While studying her masters in Indigenous jurisprudence and Indigenous law at the Northwest Indian College in Washington state, the now 35-year-old was struggling to retain the material.
“It was so dry,” she said.
Thinking back to an appliqué beading class she had previously taken at the college when she was 26, Brown started beading as a way to stay focused.
“I'm such a kinaesthetic person and learner that I needed to be in my body,” she said.
The act of beading not only helped her absorb the information, but it brought her back to her childhood. She became inspired to create 200 pieces of beaded accessory jewelry over the following two years that would be gifted during a ceremony at her family’s potlatch in 2017.
“That kind of launched me,” she said. “It was almost like my apprenticeship of feeling worthy enough to sell my art.”
In 2019, Brown created her own jewelry line, Copper Canoe Woman. The designs blend her Nuu-chah-nulth and Haíłzaqv ancestry and culture.
Her latest collection, ʕuy̓aałapʔiš naniiqsu, is dedicated to her granny. Inspired by Robinson’s weaving and basketry, the collection was made “to continue her legacy, her art and designs,” said Brown.
Through her jewelry, Brown said she hopes to transcend Robinson’s Ahousaht worldview into a modern context.
“To bring her along on an energetic and metaphysical level,” she said.
Using natural materials, such as cedar bark and abalone, each of one Brown’s designs has a story to tell.
Traditionally, women artists were revered in Nuu-chah-nulth culture, she explained.
“They were upheld to a high status because they were knowledge keepers,” she said. “Their designs weren’t random. Their designs were stories, they were history and they were proprietary to families.”
Now, she said, it’s her responsibility to continue sharing those stories.
“I don’t take that responsibility lightly,” she said.

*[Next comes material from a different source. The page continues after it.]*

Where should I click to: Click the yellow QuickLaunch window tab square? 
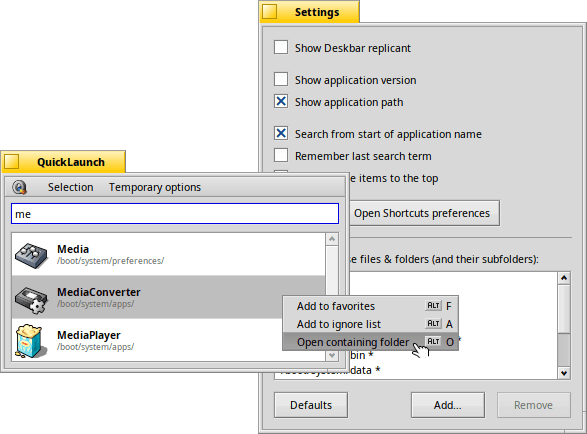(x=12, y=162)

Her “light burst” earrings are an homage to that history – “to the depth and curiosity” of her granny, who used to study quantum physics.
“She used to talk about the universe,” Brown recalled. “She used to say that when you break us all down, we are all light. We all come from the same energy.’”

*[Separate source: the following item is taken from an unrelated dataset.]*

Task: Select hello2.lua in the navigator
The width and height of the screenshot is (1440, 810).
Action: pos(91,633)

Robinson refused to settle for the “negative colonial narrative” that undermined the intelligence of Indigenous peoples, Brown said.

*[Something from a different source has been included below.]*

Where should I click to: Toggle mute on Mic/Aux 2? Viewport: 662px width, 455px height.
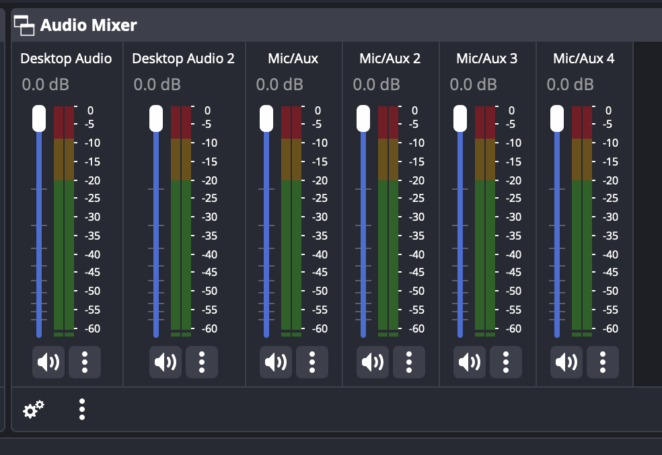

“She went above and beyond to interrupt and connect us to thinking beyond what the physical eye can see,” Brown wrote, in a description about her light burst earrings. “Our ancestors understood physics, they understood time travel, and being able to travel faster than a beam of light, or expand beyond linear timelines. The evidence is in our stories and knowledge systems.”
Despite being a master of her craft and highly respected within her community, Brown said Robinson’s work was not appreciated in the same way by mainstream society. Galleries and shops would give her insultingly low rates, which she accepted to care for her family.
“She lived in a time where women were second-class citizens,” said Brown. “And if you were an Indigenous woman, you were even lower than that.”
That reality limited access to Indigenous designers and artists, said Brown.
“I’m so happy that this younger generation of youth has access to native designers,” she said. “We now have access to more ways to showcase our culture than we ever did in my day.”
Copper Canoe Woman designs are bold in size and in their expression. They reflect Brown’s personal taste, while also rejecting the suppression so many Indigenous artists continue to face.
“I want [the jewelry] to be accessible to Indigenous people and all people of all socioeconomic backgrounds,” she said.
Unlike her granny was able to, Brown said she is setting that scale.
“I’m the one deciding how much my art is worth,” she said. “And that’s really empowering.”
Through her jewelry, Brown said she hopes to help Indigenous and non-Indigenous people adorn themselves in a way that is deeply rooted in history and culture.
“I want them to walk into that board meeting, or walk into their interview, or walk into a store and feel protected,” she said. “My late-granny used to say, ‘we wear shiny things when we go to potlatches or to parties to protect us – to reflect negative energy.’ I really think about that when I’m making my pieces. These are protection pieces.”